Count text processor write Attributes:-
Name | Description |
---|---|
text.line.count | The number of lines of text present in the FlowFile content |
text.line.nonempty.count | The number of lines of text (with at least one non-whitespace character) present in the original FlowFile |
text.word.count | The number of words present in the original FlowFile |
text.character.count | The number of characters (given the specified character encoding) present in the original FlowFile |
Example:-
If you are having content of the flowfile as below and we are having empty line as second line in the flowfile.

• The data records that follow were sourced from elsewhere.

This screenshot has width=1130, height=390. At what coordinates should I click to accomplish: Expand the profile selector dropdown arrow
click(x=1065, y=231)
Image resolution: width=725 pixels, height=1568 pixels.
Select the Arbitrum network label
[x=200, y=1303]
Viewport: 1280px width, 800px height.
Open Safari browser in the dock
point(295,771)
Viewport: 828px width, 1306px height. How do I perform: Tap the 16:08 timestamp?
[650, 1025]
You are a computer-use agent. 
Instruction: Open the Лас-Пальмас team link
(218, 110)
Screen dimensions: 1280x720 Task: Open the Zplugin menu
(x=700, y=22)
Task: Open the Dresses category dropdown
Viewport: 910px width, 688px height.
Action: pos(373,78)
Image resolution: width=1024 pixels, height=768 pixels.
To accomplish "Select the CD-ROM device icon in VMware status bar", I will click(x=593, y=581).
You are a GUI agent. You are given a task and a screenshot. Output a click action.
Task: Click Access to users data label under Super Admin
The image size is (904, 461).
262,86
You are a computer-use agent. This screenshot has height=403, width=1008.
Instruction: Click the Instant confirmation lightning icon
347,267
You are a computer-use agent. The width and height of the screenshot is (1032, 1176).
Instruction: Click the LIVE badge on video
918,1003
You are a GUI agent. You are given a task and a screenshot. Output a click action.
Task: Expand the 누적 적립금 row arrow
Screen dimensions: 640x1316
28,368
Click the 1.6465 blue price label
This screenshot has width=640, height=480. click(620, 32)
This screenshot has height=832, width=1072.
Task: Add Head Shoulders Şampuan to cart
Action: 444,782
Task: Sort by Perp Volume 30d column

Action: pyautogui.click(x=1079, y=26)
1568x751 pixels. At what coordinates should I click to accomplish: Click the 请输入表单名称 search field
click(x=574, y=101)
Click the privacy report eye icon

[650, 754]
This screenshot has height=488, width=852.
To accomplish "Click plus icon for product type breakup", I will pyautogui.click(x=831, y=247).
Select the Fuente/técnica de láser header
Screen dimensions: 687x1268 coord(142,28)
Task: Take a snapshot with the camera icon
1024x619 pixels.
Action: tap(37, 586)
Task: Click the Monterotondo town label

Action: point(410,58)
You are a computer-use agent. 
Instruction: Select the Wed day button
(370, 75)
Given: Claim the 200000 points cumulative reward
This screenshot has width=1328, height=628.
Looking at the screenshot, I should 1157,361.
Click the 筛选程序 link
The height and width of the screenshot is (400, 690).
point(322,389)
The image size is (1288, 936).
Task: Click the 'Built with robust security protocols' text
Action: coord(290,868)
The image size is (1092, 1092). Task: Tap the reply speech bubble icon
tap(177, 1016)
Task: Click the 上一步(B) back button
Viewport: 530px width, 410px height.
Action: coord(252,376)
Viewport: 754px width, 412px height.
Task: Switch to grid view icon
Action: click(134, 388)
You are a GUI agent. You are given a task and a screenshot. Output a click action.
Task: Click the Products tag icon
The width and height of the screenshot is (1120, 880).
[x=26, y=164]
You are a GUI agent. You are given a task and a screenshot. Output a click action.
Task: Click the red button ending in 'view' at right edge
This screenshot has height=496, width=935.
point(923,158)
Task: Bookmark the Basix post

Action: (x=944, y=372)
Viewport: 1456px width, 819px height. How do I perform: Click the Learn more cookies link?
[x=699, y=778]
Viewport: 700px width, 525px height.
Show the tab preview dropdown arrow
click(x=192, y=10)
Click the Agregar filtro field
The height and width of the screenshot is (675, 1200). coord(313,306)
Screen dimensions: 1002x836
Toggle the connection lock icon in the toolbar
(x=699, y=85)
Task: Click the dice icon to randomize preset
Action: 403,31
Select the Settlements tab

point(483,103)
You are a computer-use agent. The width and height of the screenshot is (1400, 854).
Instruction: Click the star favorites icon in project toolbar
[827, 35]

Once we feed this content to the Count text processor having below configs:-
Count Lines
true
Count Non-Empty Lines
true
Count Words
true
Count Characters
true
Split Words on Symbols
true
Output Flowfile Attributes:-
count text processor has been added line.count,nonempty lines count, character count to the flowfile.
(or)
By using ExecuteStream command processor we can run wc -l command to get the number of lines in the text document.
(or)
By using query record processor to get lines in the flowfile content
Useful links for Query record processor
https://community.hortonworks.com/articles/140183/counting-lines-in-text-files-with-nifi.html
https://community.hortonworks.com/articles/146096/counting-lines-in-text-files-with-nifi-part-2.html
If you are using QueryDatabase table,execute sql processors then we will have row.count attribute associated with the output flowfile from the which will give the number of rows has been fetched from the source.
To Convert Content as Flowfile Attribute:-
for this use case we can use Extract text processor to extract the content and store as flowfile attribute
Extract text Configs:-
Add new property with the regex (.*) i.e capture all the content and keep the content as flowfile attribute name data.
change the Enable DOTALL Mode to true if your flowfile content having new lines in it.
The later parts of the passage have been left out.